■ WHAT THE TASK REQUIRES
Search the material for lines containing the word "agent", and copy each one.

——

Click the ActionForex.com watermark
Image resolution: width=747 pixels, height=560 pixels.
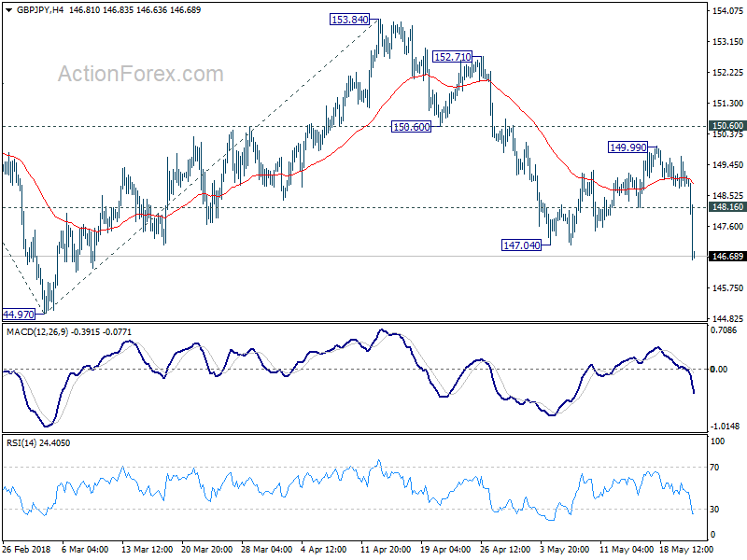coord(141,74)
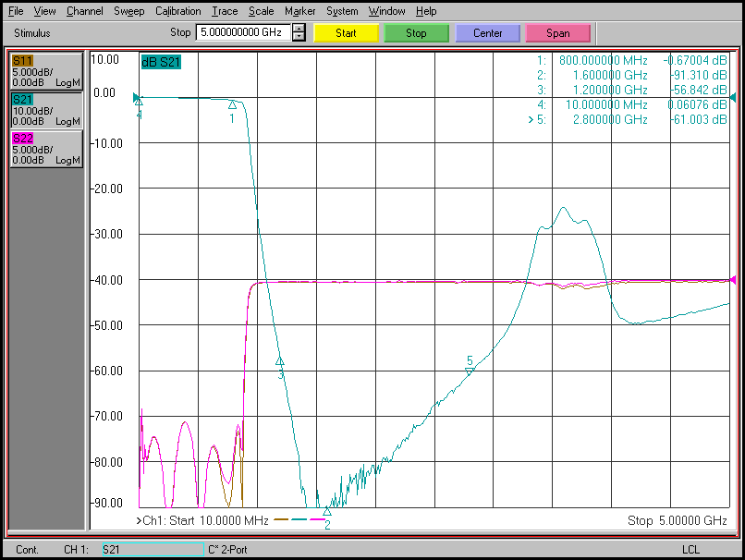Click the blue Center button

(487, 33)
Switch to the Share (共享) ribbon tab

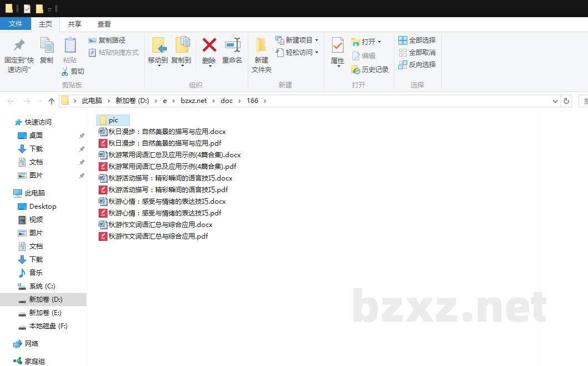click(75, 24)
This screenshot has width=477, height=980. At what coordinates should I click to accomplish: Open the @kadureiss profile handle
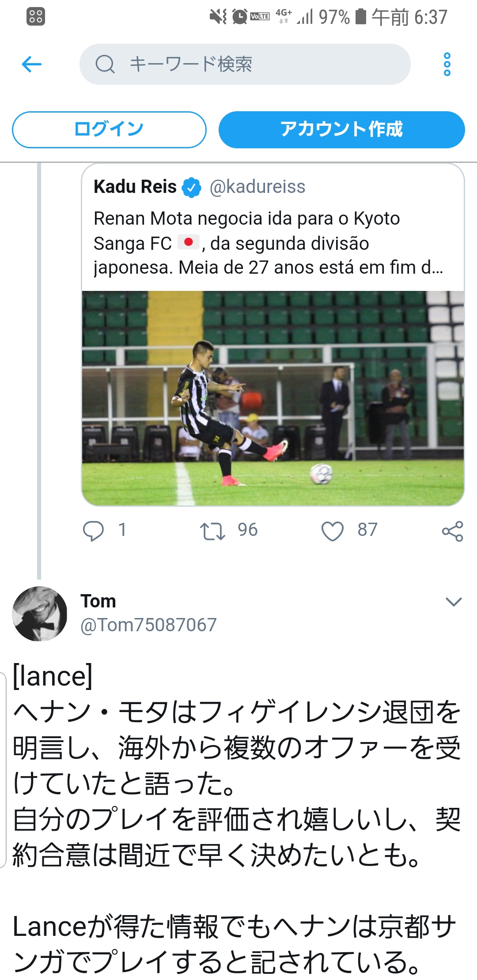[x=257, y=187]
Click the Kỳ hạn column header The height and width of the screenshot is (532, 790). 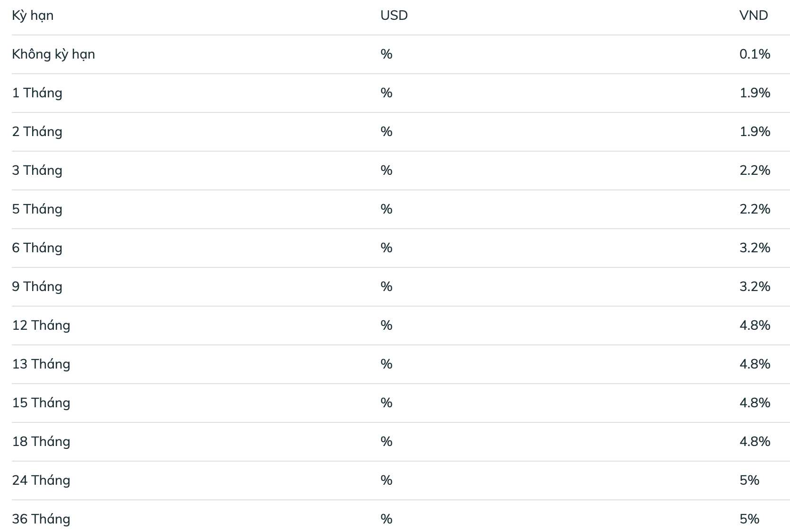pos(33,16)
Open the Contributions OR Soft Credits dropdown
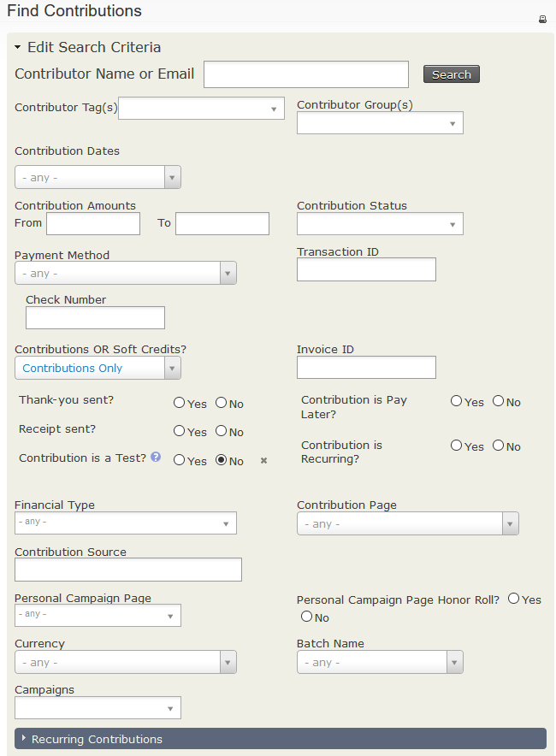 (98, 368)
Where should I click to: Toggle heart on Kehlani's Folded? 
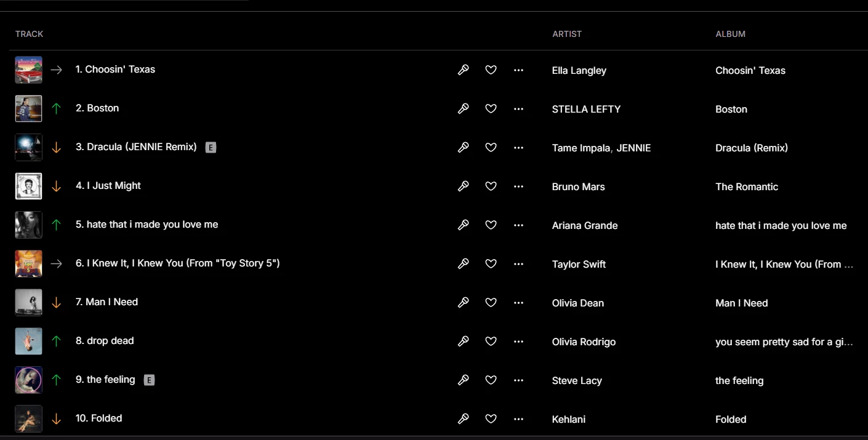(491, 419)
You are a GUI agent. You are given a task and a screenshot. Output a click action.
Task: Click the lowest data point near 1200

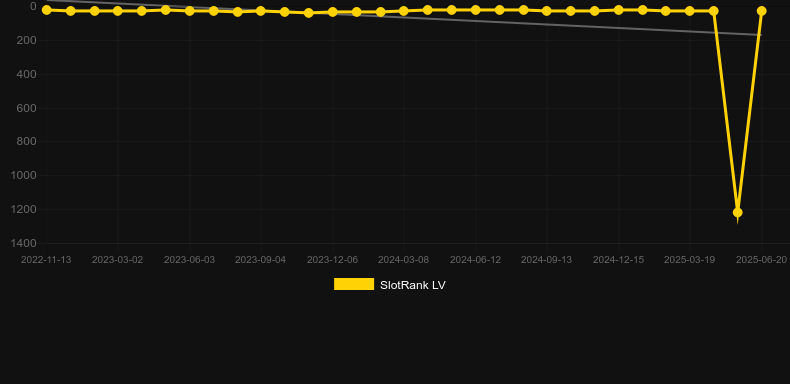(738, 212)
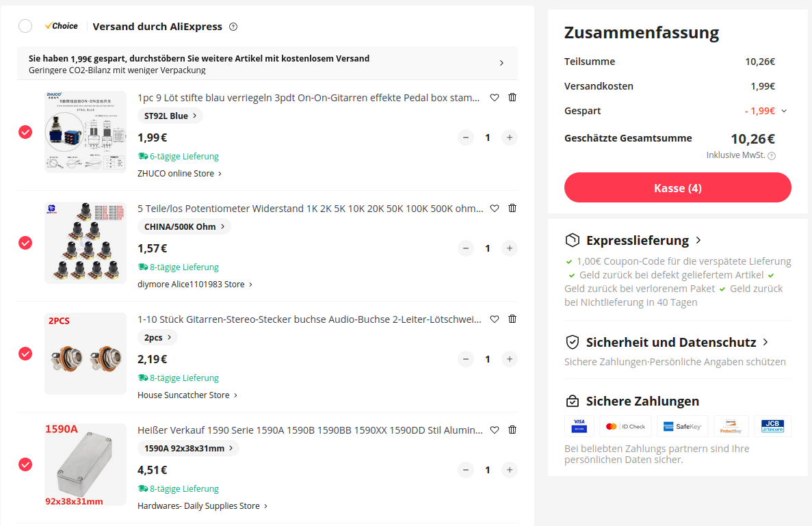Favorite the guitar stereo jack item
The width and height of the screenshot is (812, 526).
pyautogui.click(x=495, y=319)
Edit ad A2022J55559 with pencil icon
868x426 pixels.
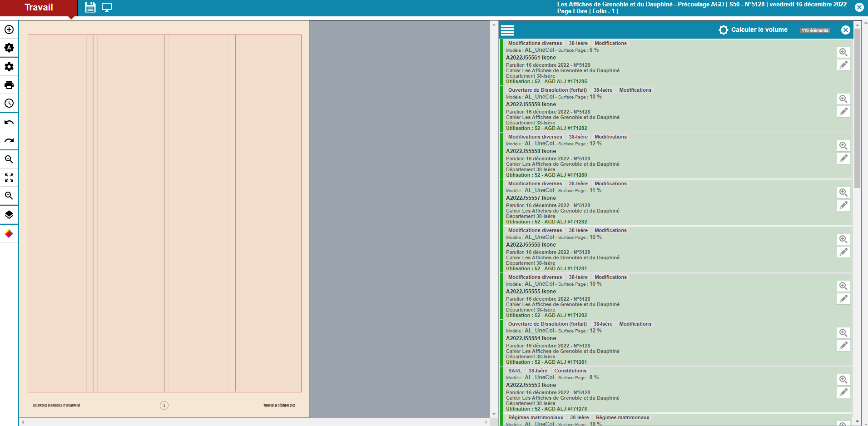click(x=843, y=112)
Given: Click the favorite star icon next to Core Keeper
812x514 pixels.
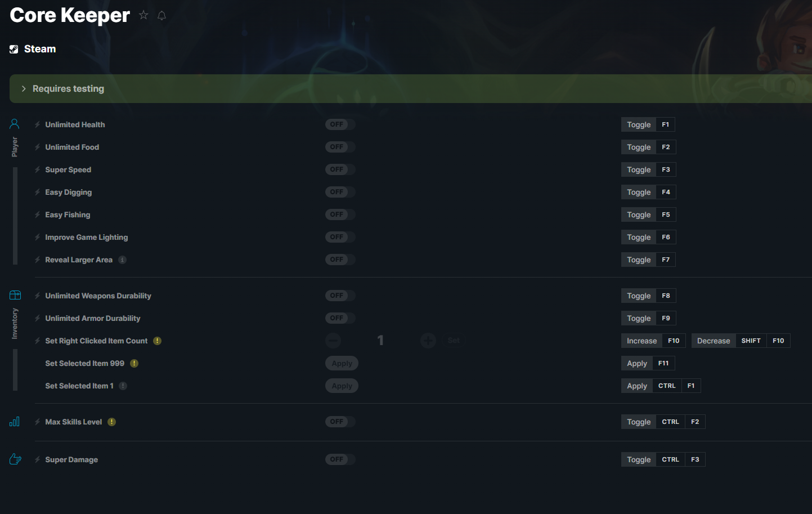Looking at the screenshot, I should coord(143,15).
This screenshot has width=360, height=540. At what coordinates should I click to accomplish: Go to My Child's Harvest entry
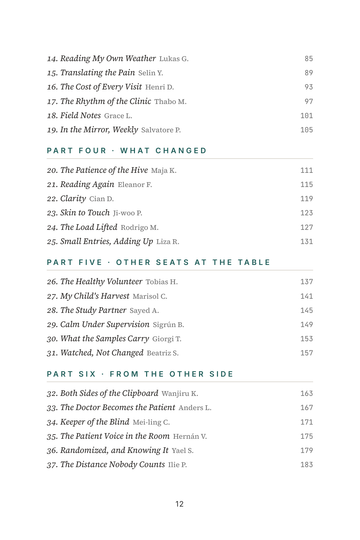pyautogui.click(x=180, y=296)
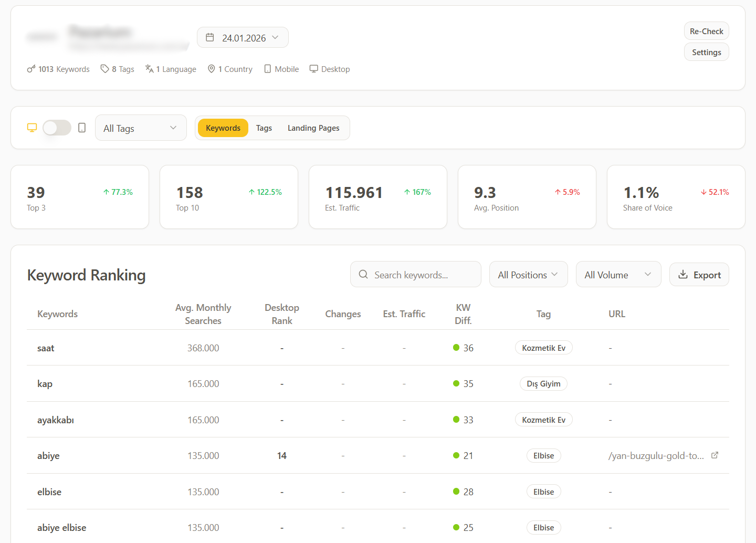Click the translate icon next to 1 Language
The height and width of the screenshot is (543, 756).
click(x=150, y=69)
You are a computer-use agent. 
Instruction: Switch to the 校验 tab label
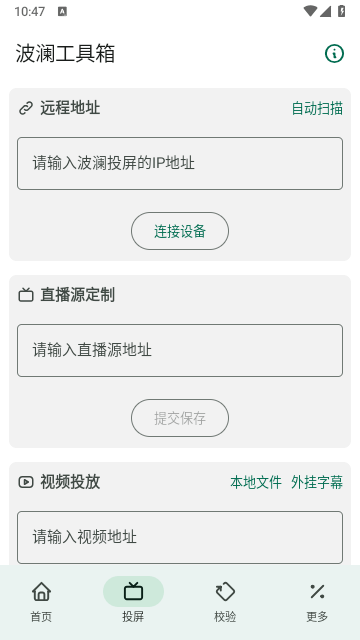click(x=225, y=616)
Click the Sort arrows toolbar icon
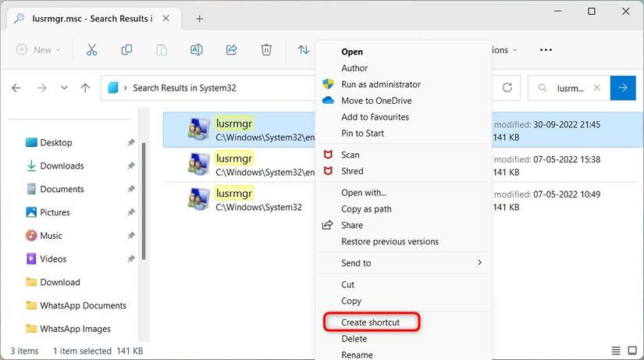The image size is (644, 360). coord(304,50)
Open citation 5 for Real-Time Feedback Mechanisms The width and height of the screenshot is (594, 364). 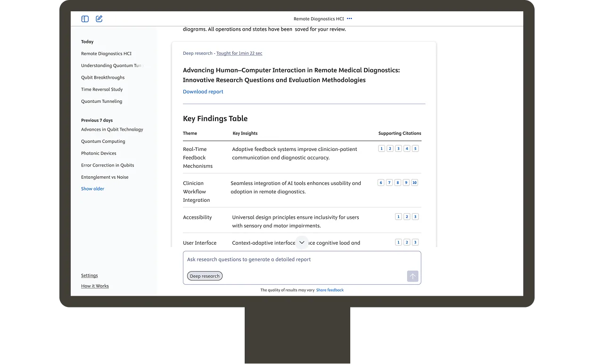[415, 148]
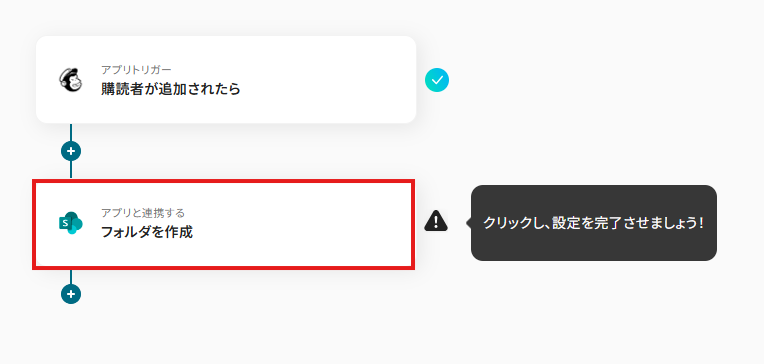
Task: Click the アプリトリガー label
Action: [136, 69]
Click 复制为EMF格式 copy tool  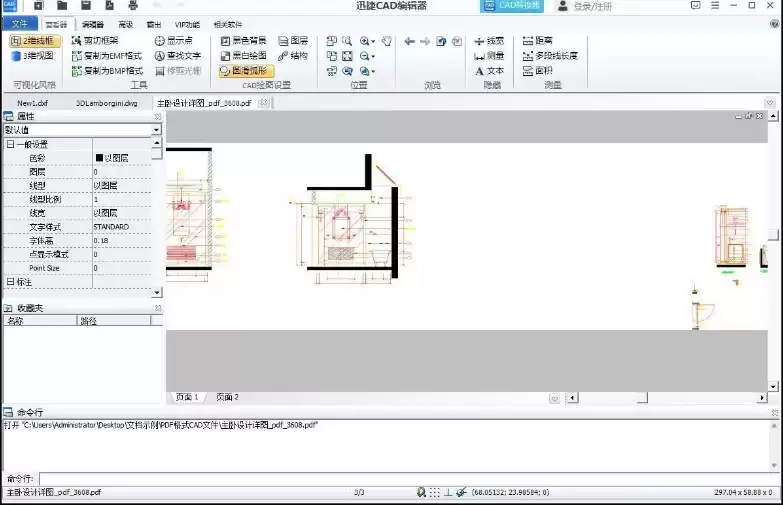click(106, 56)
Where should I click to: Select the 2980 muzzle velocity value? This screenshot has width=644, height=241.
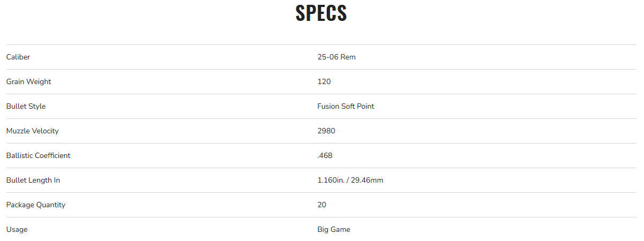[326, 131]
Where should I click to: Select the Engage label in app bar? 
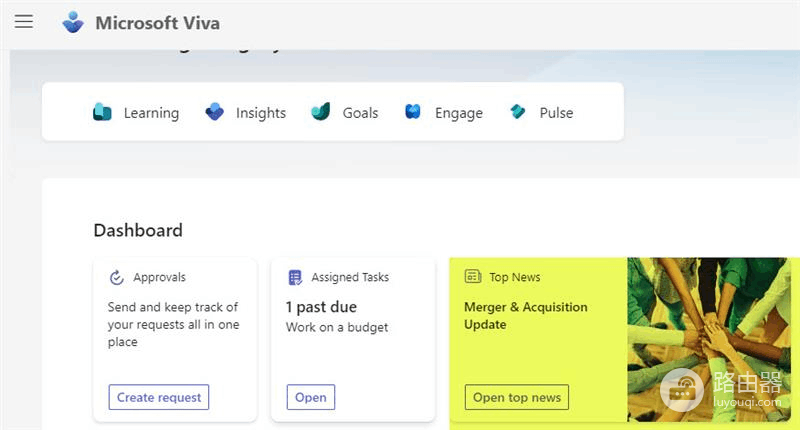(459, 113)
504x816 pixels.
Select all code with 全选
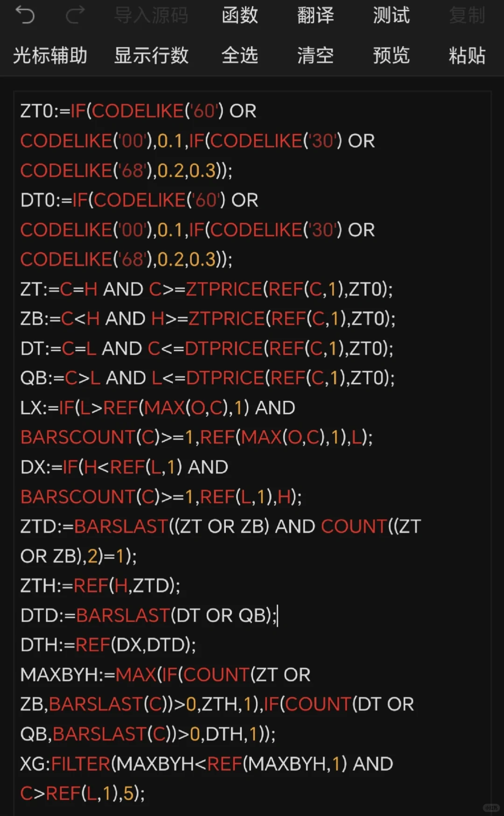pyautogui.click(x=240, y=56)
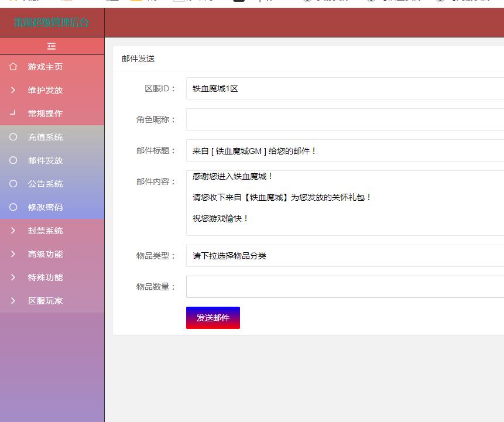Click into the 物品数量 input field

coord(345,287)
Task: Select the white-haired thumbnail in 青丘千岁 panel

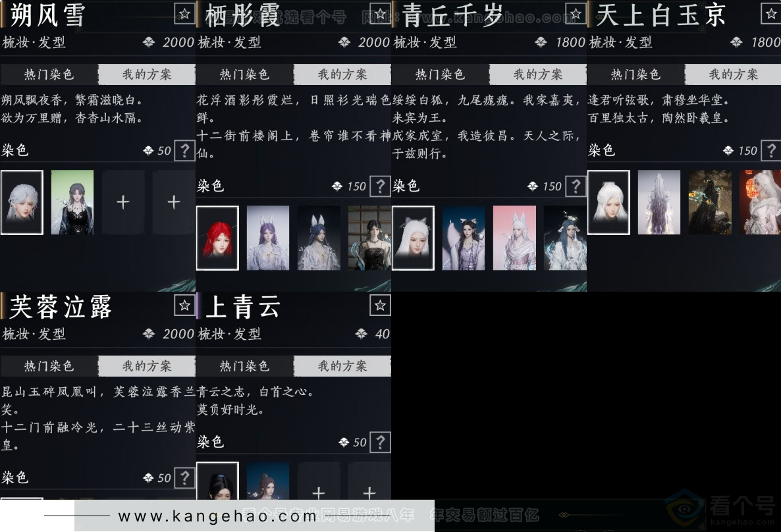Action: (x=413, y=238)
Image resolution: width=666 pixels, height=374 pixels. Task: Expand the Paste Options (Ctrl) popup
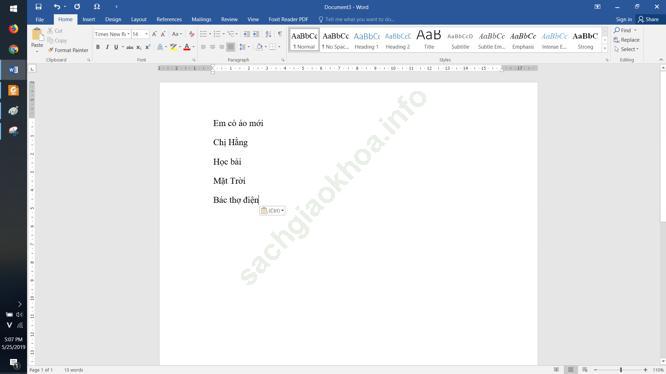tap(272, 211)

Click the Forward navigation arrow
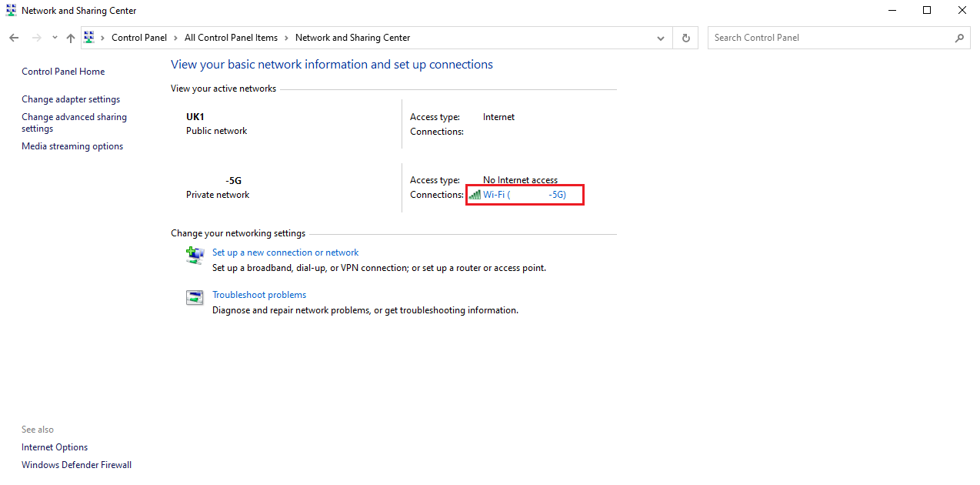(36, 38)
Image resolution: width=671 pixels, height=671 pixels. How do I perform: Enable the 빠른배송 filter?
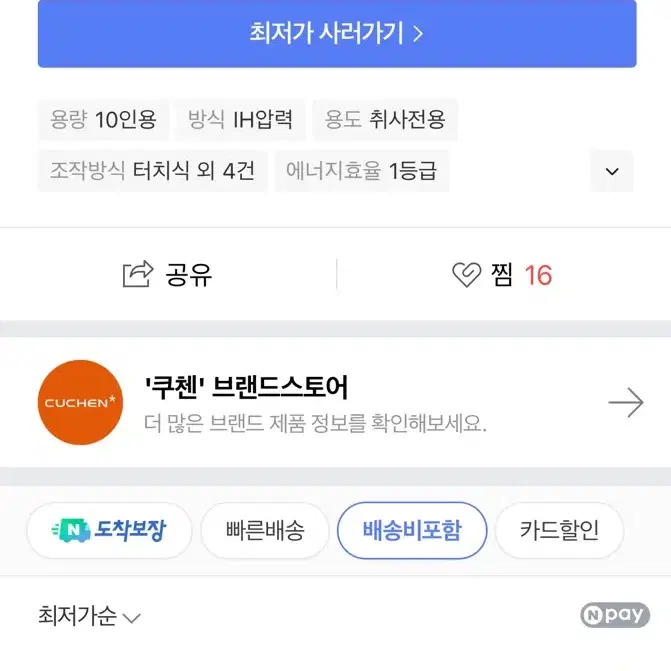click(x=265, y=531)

——

■ SOLVED EXERCISE
You are a GUI agent. You are given a task and a screenshot. Output a click action.
You are a computer-use agent. 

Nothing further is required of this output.